Concurrency-Aware Cache Miss Cost Prediction with Perceptron Learning
Published in The 35th Great Lakes Symposium on VLSI (GLSVLSI 2025), 2025
Background
As processor speeds continue to rise, the growing gap between compute and memory access makes cache performance increasingly critical. Traditional cache replacement policies rely heavily on data locality, but they often ignore the concurrency of memory accesses. In reality, modern cache architectures support concurrent data accesses, where the cost of a cache miss can vary significantly depending on overlap with other accesses.
Design
To address this, CAMP (Concurrency-Aware Miss Cost Predictor) introduces a perceptron-based model that enhances traditional locality-based cache replacement by estimating the cost of cache misses under concurrent access.
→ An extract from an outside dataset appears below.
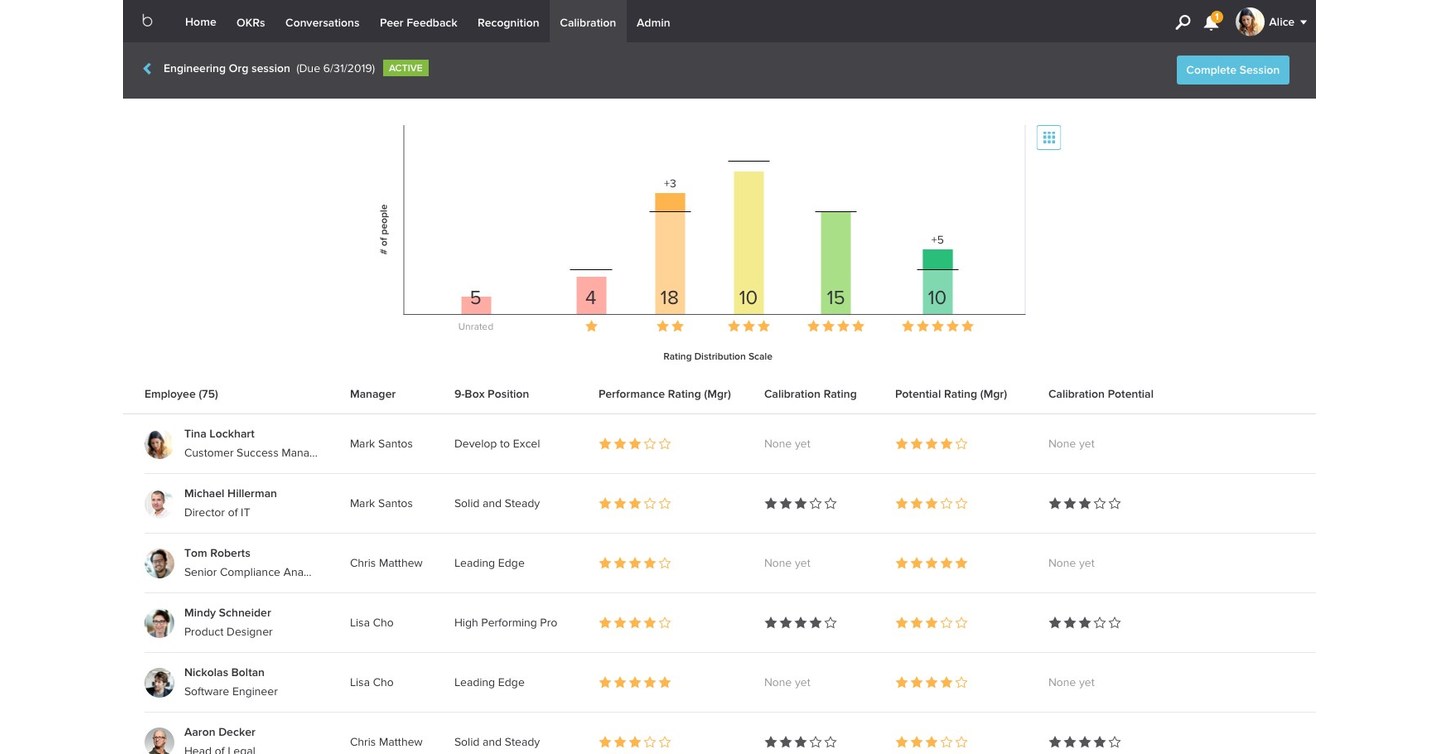
Task: Click the Lattice logo in the top bar
Action: 146,20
By leveraging multiple correlated features, CAMP dynamically predicts the Pure Miss Contribution (PMC) of a cache block—providing a concurrency-aware signal to guide more effective eviction decisions.
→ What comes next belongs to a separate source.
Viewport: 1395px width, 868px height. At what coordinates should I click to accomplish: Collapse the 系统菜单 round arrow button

Overview of the CAMP predictor
Key Features
- Perceptron-Based Prediction: Uses multiple program features to predict whether the PMC of an incoming block is above average.
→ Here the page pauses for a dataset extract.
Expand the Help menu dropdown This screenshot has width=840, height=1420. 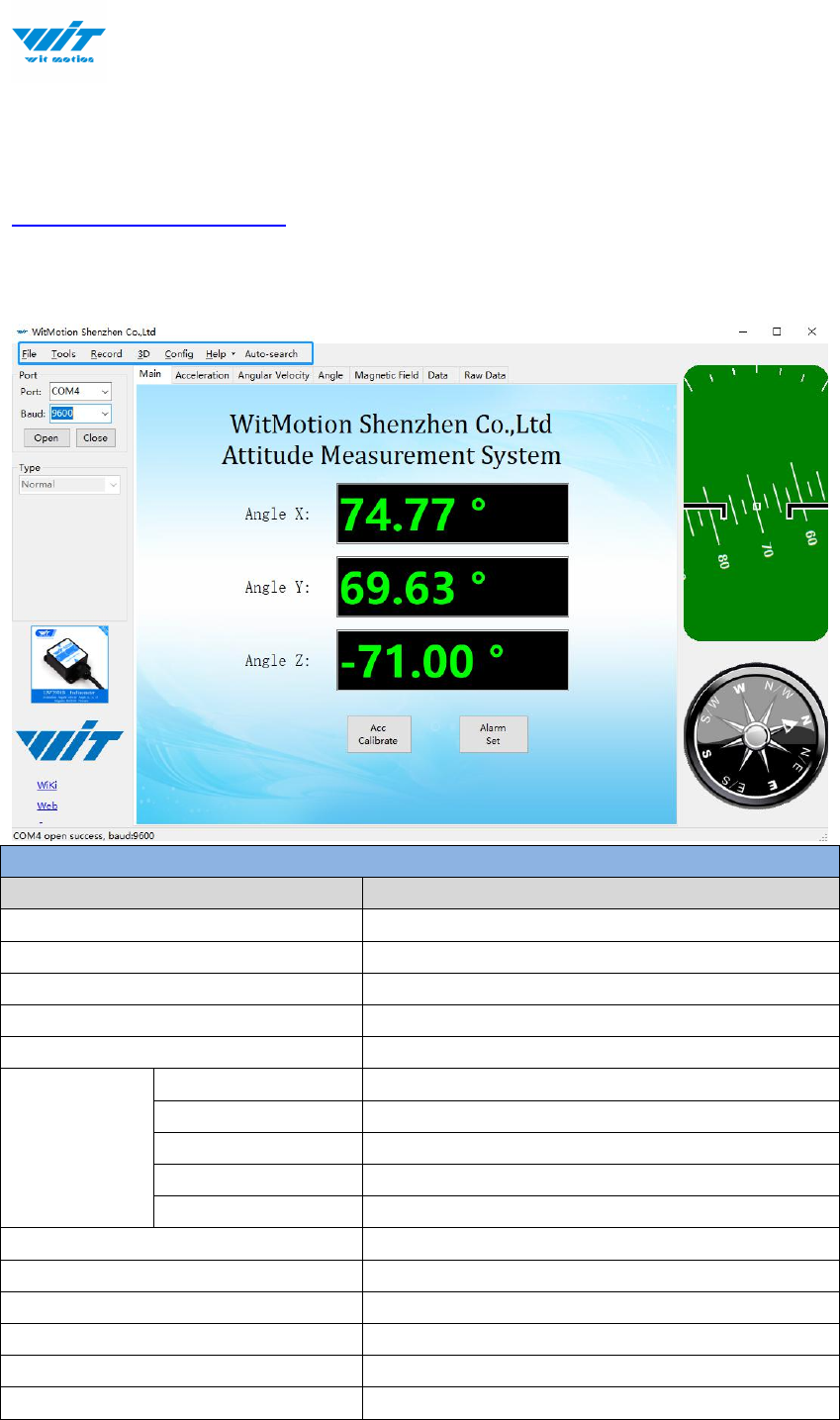coord(220,354)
- Adaptive Online Learning: Continuously updates predictions at runtime to adapt to diverse workloads.
- Concurrency-Driven Cache Decisions: Enhances traditional policies (e.g., SHiP++) by selecting the least critical victim among blocks with poor locality.
- Lightweight & General: Adds just ~5KB overhead and integrates easily with any locality-based policy.
Results
CAMP demonstrates superior prediction accuracy (~90.4%) and significantly boosts cache efficiency. It improves performance over LRU by:
- 7.1% on SPEC 1-core workloads,
- 12.6% on SPEC 4-core homogeneous workloads,
- 11.0% on SPEC 4-core heterogeneous workloads,
- 10.7% on GAP 4-core homogeneous workloads.
Conclusion
CAMP introduces a lightweight yet effective way to make cache replacement concurrency-aware by predicting the real performance impact of cache misses. It is compatible with existing policies like SHiP++ and demonstrates strong improvements with modest hardware cost—making it a practical enhancement for modern multicore memory systems.